Install CentOS Server V4.7, and update.
Install missing Oracle stuff:

yum install gcc gcc-c++ openmotif21 sysstat gnome-libs libstdc++-devel compat-libstdc++-33 compat-db-4 libaio

If you don't, you will get this:

Exception in thread "main" java.lang.UnsatisfiedLinkError: /tmp/OraInstall2009-09-30_10-39-42AM/jre/1.4.2/lib/i386/libawt.so: libXp.so.6: cannot open shared object file: No such file or directory
as well as linking errors in ins_rdbms.mk.

Database


The ORCL instance was created using the following code:

connect "SYS"/"&&sysPassword" as SYSDBA
set echo on
spool /oracle/db10/admin/orcl/scripts/CreateDB.log
startup nomount pfile="/oracle/db10/admin/orcl/scripts/init.ora";
CREATE DATABASE "orcl"
MAXINSTANCES 8
MAXLOGHISTORY 1
MAXLOGFILES 16
MAXLOGMEMBERS 3
MAXDATAFILES 100
DATAFILE '/oracle/data/orcl/orcl/system01.dbf' SIZE 300M REUSE AUTOEXTEND ON NEXT 10240K MAXSIZE UNLIMITED
EXTENT MANAGEMENT LOCAL
SYSAUX DATAFILE '/oracle/data/orcl/orcl/sysaux01.dbf' SIZE 120M REUSE AUTOEXTEND ON NEXT 10240K MAXSIZE UNLIMITED
SMALLFILE DEFAULT TEMPORARY TABLESPACE TEMP TEMPFILE '/oracle/data/orcl/orcl/temp01.dbf' SIZE 20M REUSE AUTOEXTEND ON NEXT 640K MAXSIZE UNLIMITED
SMALLFILE UNDO TABLESPACE "UNDOTBS1" DATAFILE '/oracle/data/orcl/orcl/undotbs01.dbf' SIZE 200M REUSE AUTOEXTEND ON NEXT 5120K MAXSIZE UNLIMITED
CHARACTER SET WE8ISO8859P15
NATIONAL CHARACTER SET AL16UTF16
LOGFILE GROUP 1 ('/oracle/data/orcl/orcl/redo01.log') SIZE 51200K,
GROUP 2 ('/oracle/data/orcl/orcl/redo02.log') SIZE 51200K,
GROUP 3 ('/oracle/data/orcl/orcl/redo03.log') SIZE 51200K
USER SYS IDENTIFIED BY "&&sysPassword" USER SYSTEM IDENTIFIED BY "&&systemPassword";
spool off
Mind the difference with the default, the DBCA would choose: the characterset is WE8ISO8859P15 in order to support the €-symbol.
The environment is set whenever I login on the machine, by .bash_profile being executed. It has the following settings:

export ORACLE_BASE=/oracle/db10
export ORACLE_HOME=$ORACLE_BASE/10GRel2
export PATH=$ORACLE_HOME/bin:$PATH
export ORACLE_SID=orcl
export NLS_LANG=AMERICAN_AMERICA.WE8ISO8859P15
export DISPLAY=192.168.1.100:0.0
echo "Oracle settings done"
Here, too, the €-symbol supporting characterset is used. Of course, you will only actually see it when your terminal program supports it. I hope that is clear now, else see part I.

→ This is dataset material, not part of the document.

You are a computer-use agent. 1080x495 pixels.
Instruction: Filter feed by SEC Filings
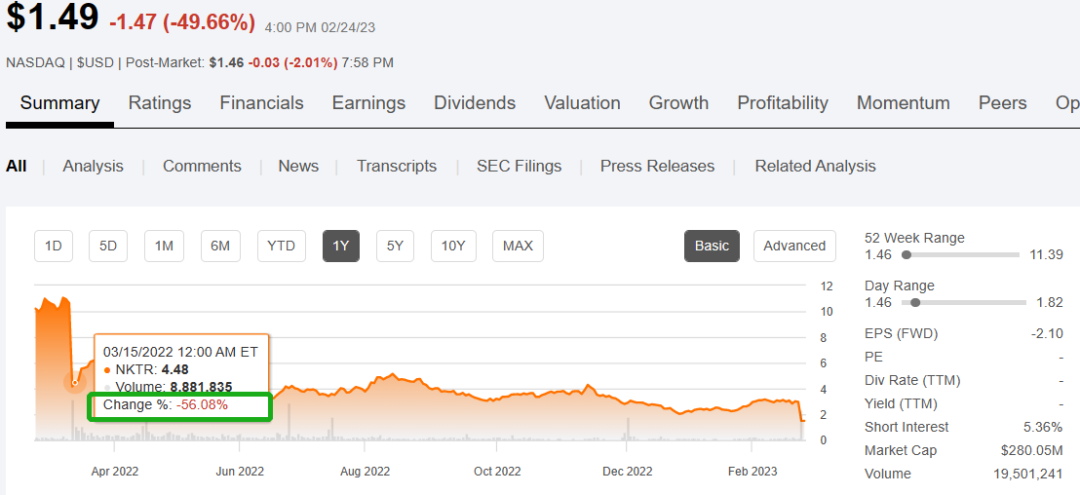tap(518, 166)
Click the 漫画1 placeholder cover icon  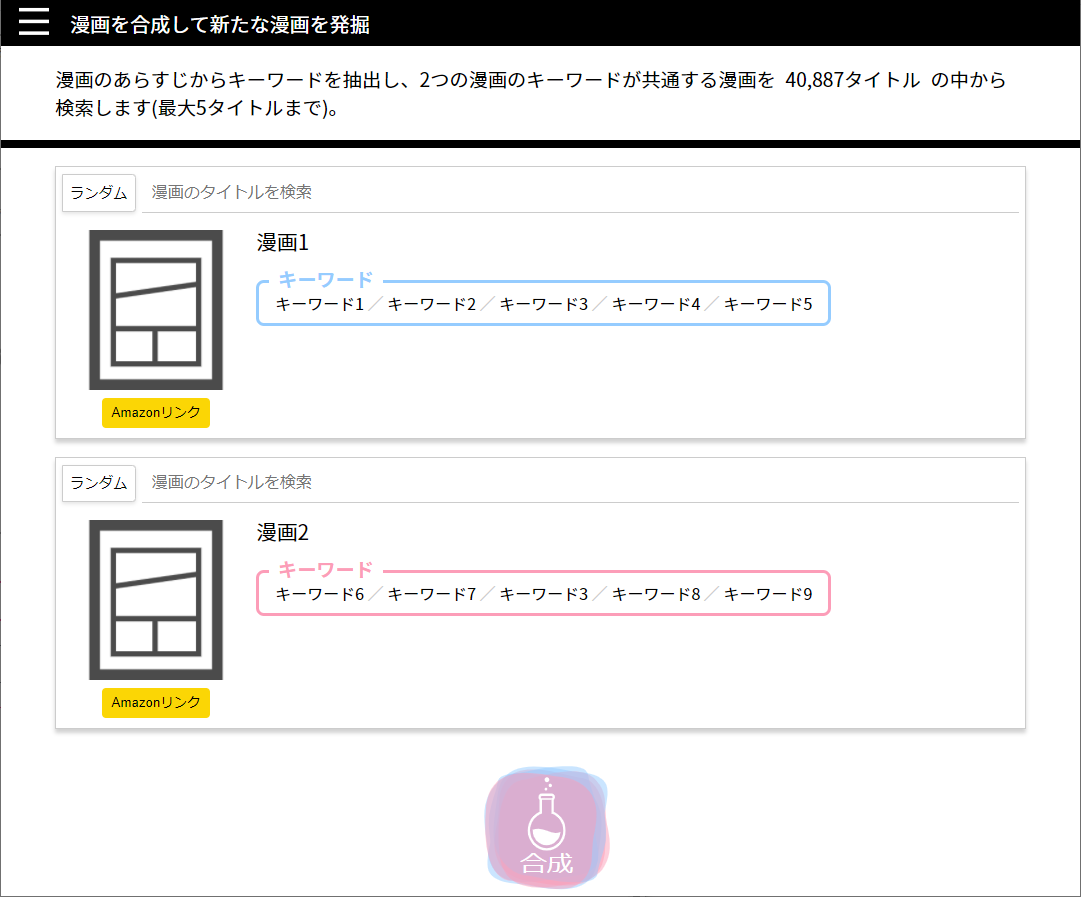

Let's do the basic test, scott is created again:

SQL> create table blah (A varchar2(10) );
Table created.

SQL> insert into blah values ('€');
1 row created.

SQL> insert into blah values('Æ');
1 row created.

SQL> insert into blah values('ß');
1 row created.

SQL> col dump(a,16) format a20
SQL> select a, dump(a,16) from blah;
A DUMP(A,16)
---------- --------------------
€ Typ=1 Len=1: 80
Æ Typ=1 Len=1: c6
ß Typ=1 Len=1: df

That works. Kind of. First thing to notice, is that the code point for the € is now 0x80, where it used to be 0xa4 (or 164 decimal). Now for the MS Windows client... It should not present a problem, as MSWIN1252 is a superset of ISO8859P15. A superset is where all code points are mapped to the same characters, plus extra. In other words: all characters, seen with ISO8859P15 can still be seen with WIN1252, and then some (that ISO8859P15 does not have).

SQL> select * from blah;

A
----------


OK, that looks weird, as the client maps the characters, dictated by the code points to other characters then originally. Let's change the client, so that it can map the codepoints.

C:\>chcp 1252
Active code page: 1252

C:\>sqlplus scott/tiger@orcl
SQL*Plus: Release 10.2.0.1.0 - Production on Wed Sep 30 16:11:22 2009
Copyright (c) 1982, 2005, Oracle. All rights reserved.

Connected to:
Oracle Database 10g Enterprise Edition Release 10.2.0.4.0 - Production
With the Partitioning, Data Mining and Real Application Testing options

SQL> select * from blah;

A
----------
¿
Æ
ß
OK - a lot better, but still no €. And I can get this CLI session to display a € sign by using ALT-0128 on the numeric keypad. Heck, I can even insert the € correctly, why can't this stupid DBA?!?
SQL> insert into blah values ('€');
1 row created.

SQL> select A, dump(A,16) from blah;

A DUMP(A,16)
---------- ---------------
€ Typ=1 Len=1: a4
¿ Typ=1 Len=1: 80
Æ Typ=1 Len=1: c6
ß Typ=1 Len=1: df

SQL> commit;
See? First entry: the €!

Enter the War of the Worlds.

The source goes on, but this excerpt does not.